Exercise | Once the pictures are set aside, reproduce the remaining data exactly.

Dataset content |
-- Opening Marker --

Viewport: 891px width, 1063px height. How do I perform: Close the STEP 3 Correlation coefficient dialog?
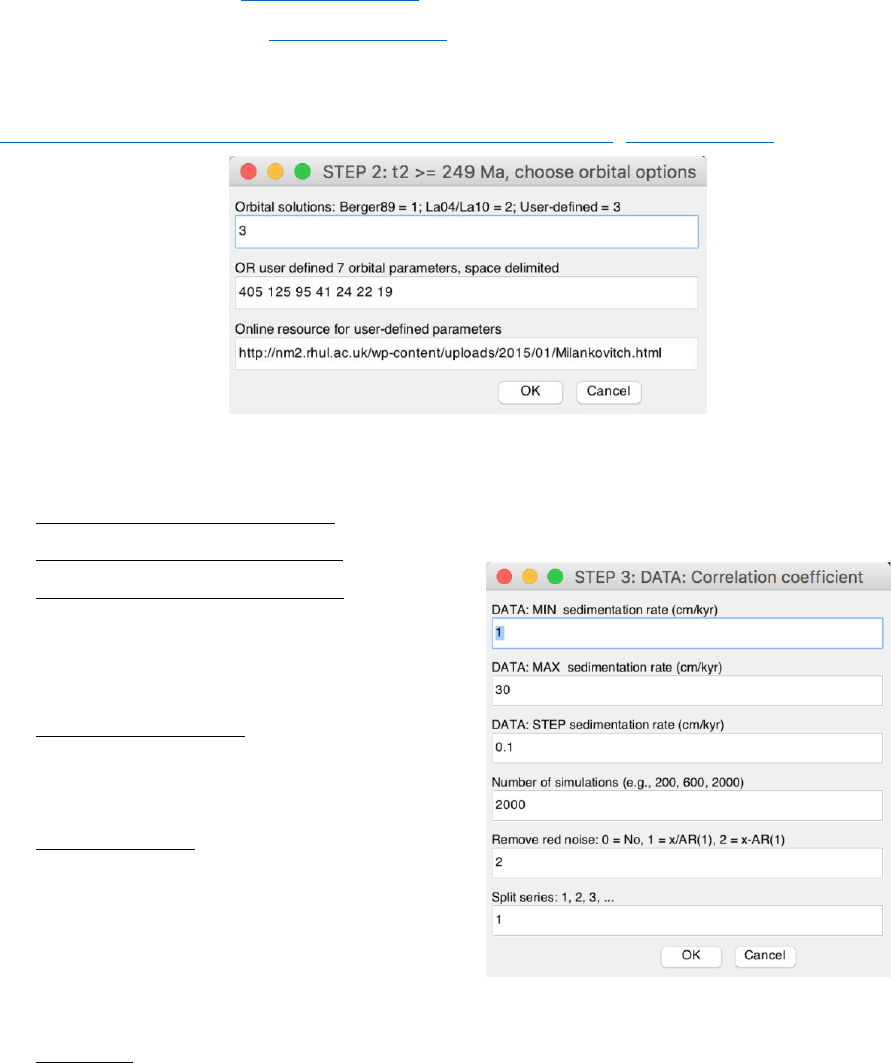click(505, 577)
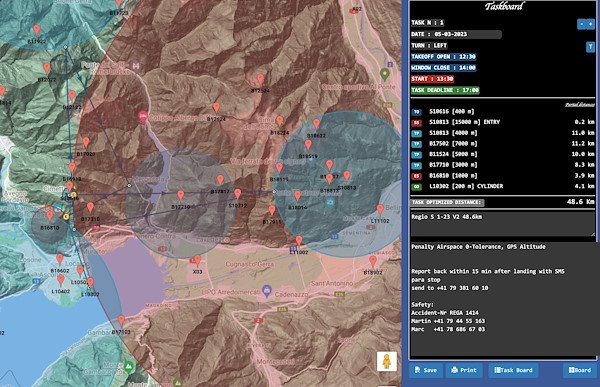Image resolution: width=600 pixels, height=387 pixels.
Task: Click the X03 waypoint marker
Action: click(x=197, y=261)
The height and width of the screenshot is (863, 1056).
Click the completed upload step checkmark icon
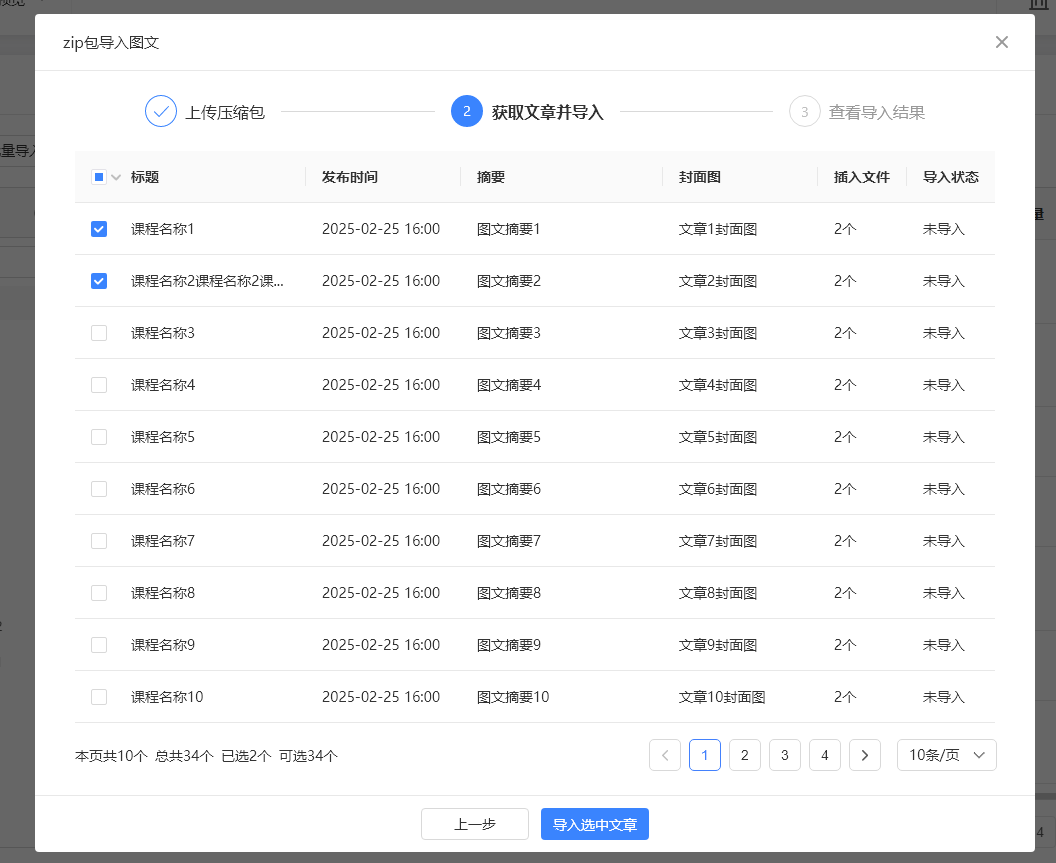(161, 111)
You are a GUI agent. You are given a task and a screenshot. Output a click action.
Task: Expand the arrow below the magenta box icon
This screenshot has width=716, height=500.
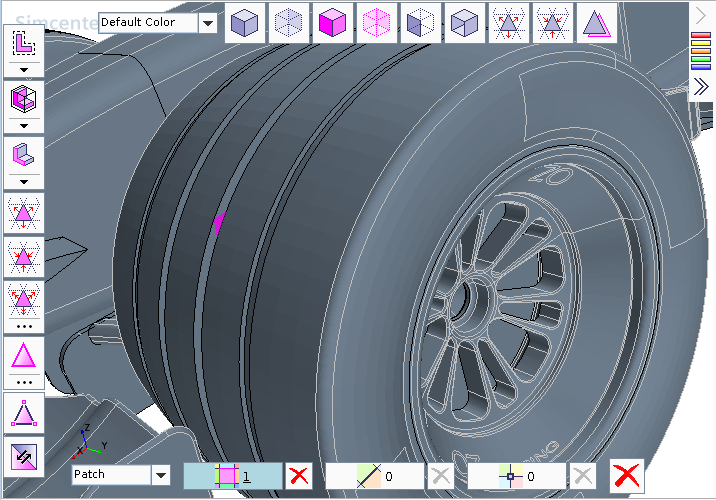23,126
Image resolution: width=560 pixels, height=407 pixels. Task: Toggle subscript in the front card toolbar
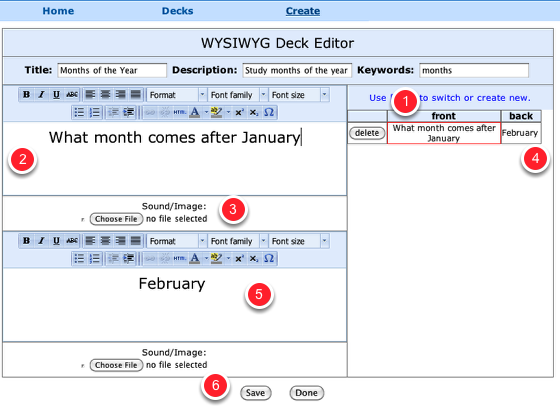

-- Closing Marker --

Solved problem |
Viewport: 891px width, 1063px height. How do I perform: Close the STEP 3 Correlation coefficient dialog?
click(505, 577)
Image resolution: width=600 pixels, height=387 pixels.
Task: Click the X03 waypoint marker
Action: click(x=197, y=261)
The height and width of the screenshot is (863, 1056).
Click the completed upload step checkmark icon
(161, 111)
You are a GUI agent. You are given a task and a screenshot. Output a click action.
Task: Expand the arrow below the magenta box icon
This screenshot has width=716, height=500.
23,126
Image resolution: width=560 pixels, height=407 pixels. Task: Toggle subscript in the front card toolbar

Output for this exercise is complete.